さらに近年は、温暖化の影響などによりクマゼミの分布拡大も報告されています。クマゼミは国内でも特に大きな鳴き声を持つ種類として知られています。
また、都市部では街灯やヒートアイランド現象の影響により、一部のセミが夜間にも鳴くことが確認されており、「昼も夜もセミがうるさい」と感じる人も増えているようです。

一方で「セミの声があまり聞こえない」という人も
同じ場所にいても、
「セミがうるさくて仕方ない」
「言われてみれば鳴いている」
「昔ほど気にならない」
など、人によって感じ方は大きく異なります。
もちろん環境や個人差による影響もありますが、こうした違いがご自身の聞こえについて考えるきっかけになることもあります。
セミの鳴き声は高音域の代表格
セミの鳴き声は主に3,000Hz~8,000Hz付近の高音域に集中しています。
この帯域は、「子どもの声」「女性の声」「電子レンジや家電の電子音」「鳥のさえずり」などにも共通する周波数帯です。

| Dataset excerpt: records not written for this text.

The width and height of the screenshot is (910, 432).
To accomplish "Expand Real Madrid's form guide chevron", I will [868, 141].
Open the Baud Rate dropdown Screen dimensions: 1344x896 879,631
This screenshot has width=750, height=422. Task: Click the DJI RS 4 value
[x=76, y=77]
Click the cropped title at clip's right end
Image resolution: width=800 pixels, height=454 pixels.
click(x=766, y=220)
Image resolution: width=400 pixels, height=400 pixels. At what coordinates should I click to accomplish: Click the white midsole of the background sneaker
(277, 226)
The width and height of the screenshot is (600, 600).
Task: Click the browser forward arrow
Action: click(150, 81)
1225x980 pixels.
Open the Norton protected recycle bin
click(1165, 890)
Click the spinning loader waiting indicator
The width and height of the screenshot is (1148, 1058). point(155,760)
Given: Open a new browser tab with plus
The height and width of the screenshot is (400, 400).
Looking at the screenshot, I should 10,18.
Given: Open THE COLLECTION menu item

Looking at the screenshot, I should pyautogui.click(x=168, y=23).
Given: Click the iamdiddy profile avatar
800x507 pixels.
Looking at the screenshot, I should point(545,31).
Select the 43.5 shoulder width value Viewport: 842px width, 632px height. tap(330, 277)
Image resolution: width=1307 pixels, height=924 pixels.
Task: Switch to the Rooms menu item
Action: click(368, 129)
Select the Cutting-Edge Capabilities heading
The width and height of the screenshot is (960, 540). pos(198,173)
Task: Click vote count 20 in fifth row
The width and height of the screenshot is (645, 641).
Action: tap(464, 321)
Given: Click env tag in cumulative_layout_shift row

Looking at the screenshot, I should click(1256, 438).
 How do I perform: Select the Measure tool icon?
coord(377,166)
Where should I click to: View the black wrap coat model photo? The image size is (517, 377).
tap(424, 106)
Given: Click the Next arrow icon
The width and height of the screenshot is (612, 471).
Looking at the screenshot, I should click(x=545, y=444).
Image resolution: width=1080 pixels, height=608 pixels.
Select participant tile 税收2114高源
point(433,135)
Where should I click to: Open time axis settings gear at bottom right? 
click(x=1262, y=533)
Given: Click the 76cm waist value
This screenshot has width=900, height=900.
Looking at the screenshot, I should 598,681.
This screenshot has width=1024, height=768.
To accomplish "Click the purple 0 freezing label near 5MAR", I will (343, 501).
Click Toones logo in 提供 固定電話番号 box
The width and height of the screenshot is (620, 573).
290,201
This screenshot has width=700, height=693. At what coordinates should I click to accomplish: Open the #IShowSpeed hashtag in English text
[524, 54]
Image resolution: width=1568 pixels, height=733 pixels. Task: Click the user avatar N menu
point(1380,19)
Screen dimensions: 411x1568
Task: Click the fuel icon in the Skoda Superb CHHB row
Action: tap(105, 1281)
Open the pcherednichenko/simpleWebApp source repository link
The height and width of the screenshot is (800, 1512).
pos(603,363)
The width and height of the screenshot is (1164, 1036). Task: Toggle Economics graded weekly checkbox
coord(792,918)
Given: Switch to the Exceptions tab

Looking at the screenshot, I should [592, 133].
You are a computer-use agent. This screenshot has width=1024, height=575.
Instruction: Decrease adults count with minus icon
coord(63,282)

一般的に、加齢に伴う聞こえの変化は高い音から気付きやすいといわれています。そのため、普段の生活では気付かなくても、セミの鳴き声の聞こえ方に変化を感じる方もいます。
セミの声でできる「聞こえセルフチェック」
夏のこの時期、次のようなことはありませんか?
□ セミの鳴き声が以前より小さく感じる
□ テレビの音量が以前より大きくなった
□ 家族から聞き返しが増えたと言われる
□ 電子レンジやスマートフォンの通知音に気付きにくい
□ 人混みで会話が聞き取りにくい
1つでも当てはまる場合は、聞こえ方に変化が生じている可能性があります。
ただし、セミの声が聞こえにくいことだけで難聴を判断することはできません。気になる場合は耳鼻咽喉科などの専門機関へ相談しましょう。
聞こえの変化は、早めに気付くことが大切
聞こえの変化はゆっくり進行することが多く、ご本人よりも家族が先に気付くケースもあります。
「まだ大丈夫だろう」
と思っているうちに、会話やテレビ視聴で不便を感じるようになることもあります。
だからこそ、身近な音の聞こえ方の変化に気付くことが大切です。
夏の風物詩であるセミの鳴き声も、そのきっかけの一つになるかもしれません。
日常の聞こえに不安を感じたら
会話の聞き取りやテレビの音量などが気になり始めたら、一人で悩まず早めに相談することをおすすめします。
ルーセンテクノでは、聞こえに不安を感じる方へ向けて集音器のご相談や製品のご案内を行っています。
「補聴器を検討するほどではないけれど、少し聞き取りづらくなった」
そんなお悩みがある方は、お気軽にお問い合わせください。
今年は、
猛暑によるセミの活発化
クマゼミの分布拡大
都市部での夜鳴き
などを背景に、「セミの鳴き声が大きい」と感じる人が増えています。
一方で、周囲の人ほどセミの声が気にならない場合は、聞こえ方の変化に気付くきっかけになることもあります。
この夏はセミの鳴き声に耳を傾けながら、ご自身の聞こえについても一度見直してみてはいかがでしょうか。